:: Study material ::
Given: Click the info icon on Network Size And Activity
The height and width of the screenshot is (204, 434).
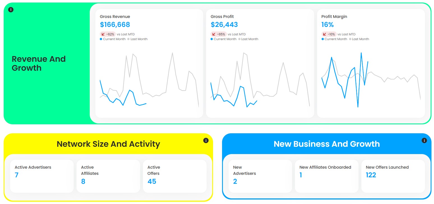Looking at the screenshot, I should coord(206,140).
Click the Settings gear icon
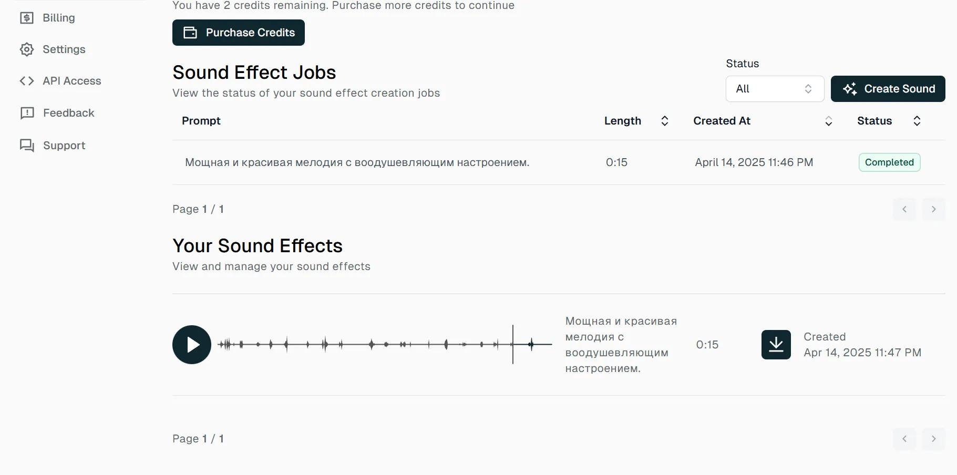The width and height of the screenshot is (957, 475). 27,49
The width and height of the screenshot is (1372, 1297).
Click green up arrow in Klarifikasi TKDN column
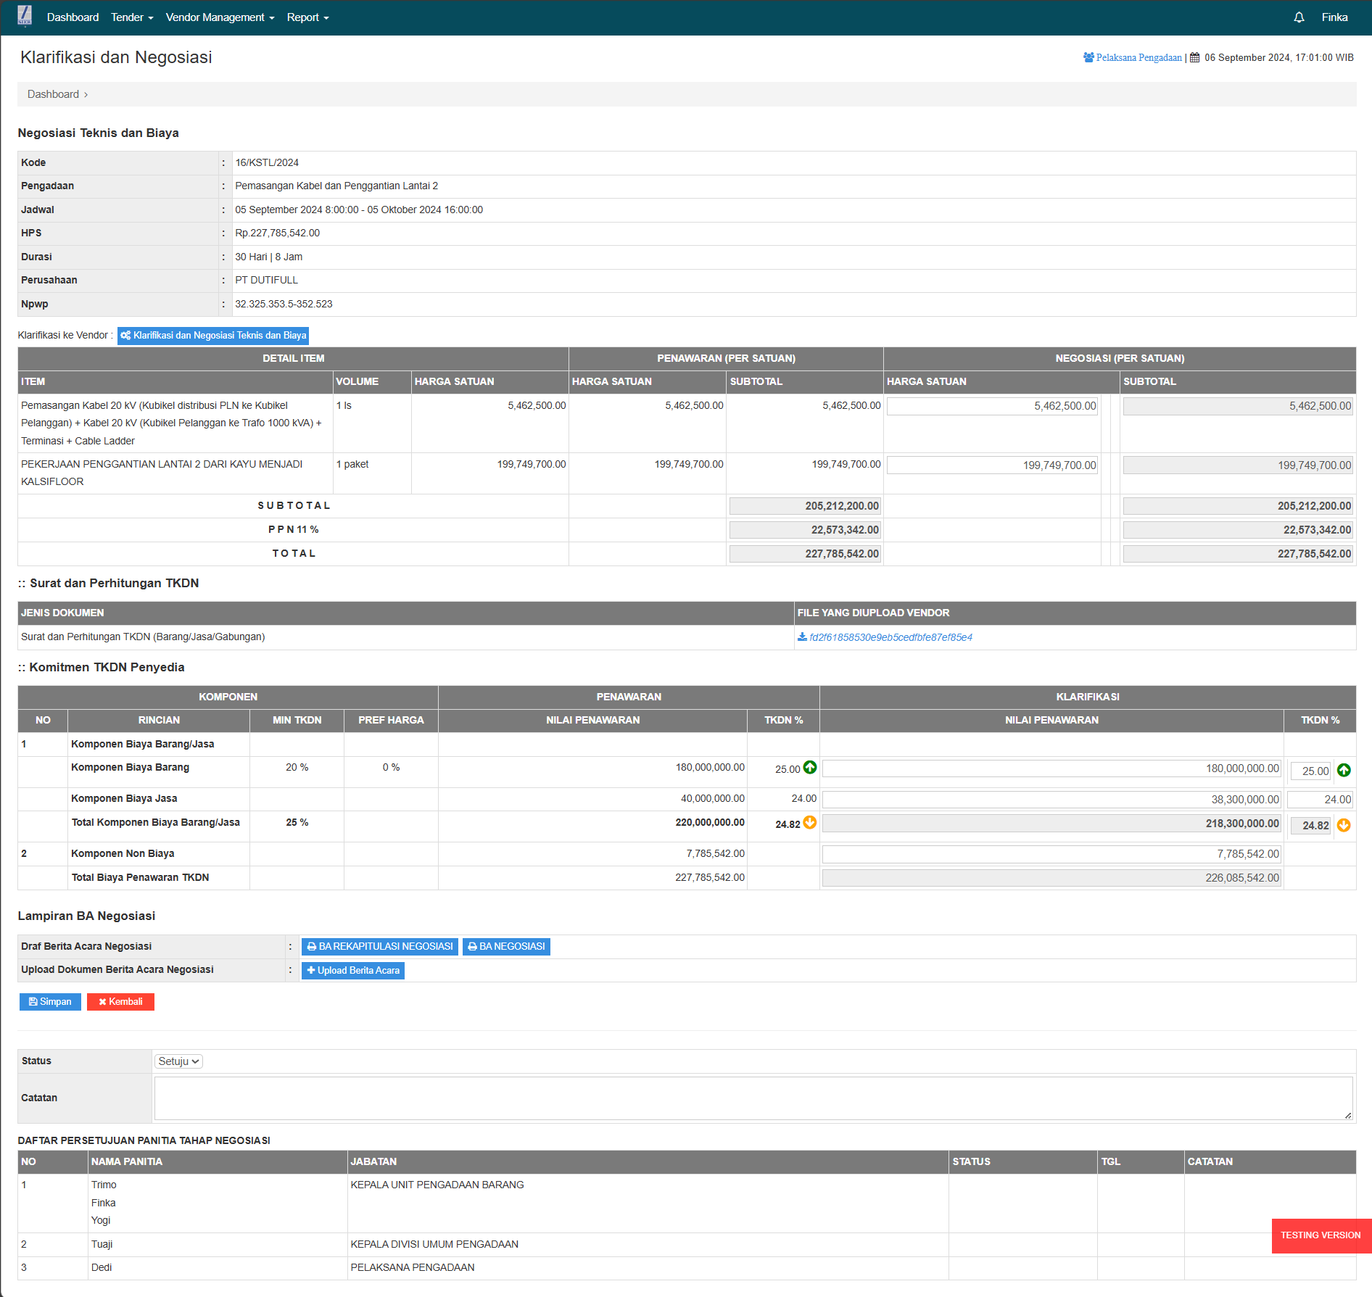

* * *

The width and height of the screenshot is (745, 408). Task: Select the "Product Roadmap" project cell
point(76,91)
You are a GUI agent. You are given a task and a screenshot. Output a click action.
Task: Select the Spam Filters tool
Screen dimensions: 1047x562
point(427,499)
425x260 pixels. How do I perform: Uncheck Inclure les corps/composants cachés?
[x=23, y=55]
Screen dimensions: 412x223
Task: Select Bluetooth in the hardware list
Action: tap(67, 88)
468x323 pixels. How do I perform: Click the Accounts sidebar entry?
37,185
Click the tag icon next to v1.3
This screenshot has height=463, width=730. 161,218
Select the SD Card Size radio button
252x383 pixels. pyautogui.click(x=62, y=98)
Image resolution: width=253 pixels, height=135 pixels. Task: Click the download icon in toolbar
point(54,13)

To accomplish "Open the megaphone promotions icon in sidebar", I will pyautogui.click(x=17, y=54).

:: Aim of the task ::
From the records above, copy only the lines running from the line containing "Given: Click the" to the line containing "Click green up", both ends included. Leave the pictures out.

:: Solution to this problem ::
Given: Click the info icon on Network Size And Activity
The height and width of the screenshot is (204, 434).
Looking at the screenshot, I should coord(206,140).
Click the Settings gear icon
The width and height of the screenshot is (957, 475). 27,49
The width and height of the screenshot is (1372, 1297).
Click green up arrow in Klarifikasi TKDN column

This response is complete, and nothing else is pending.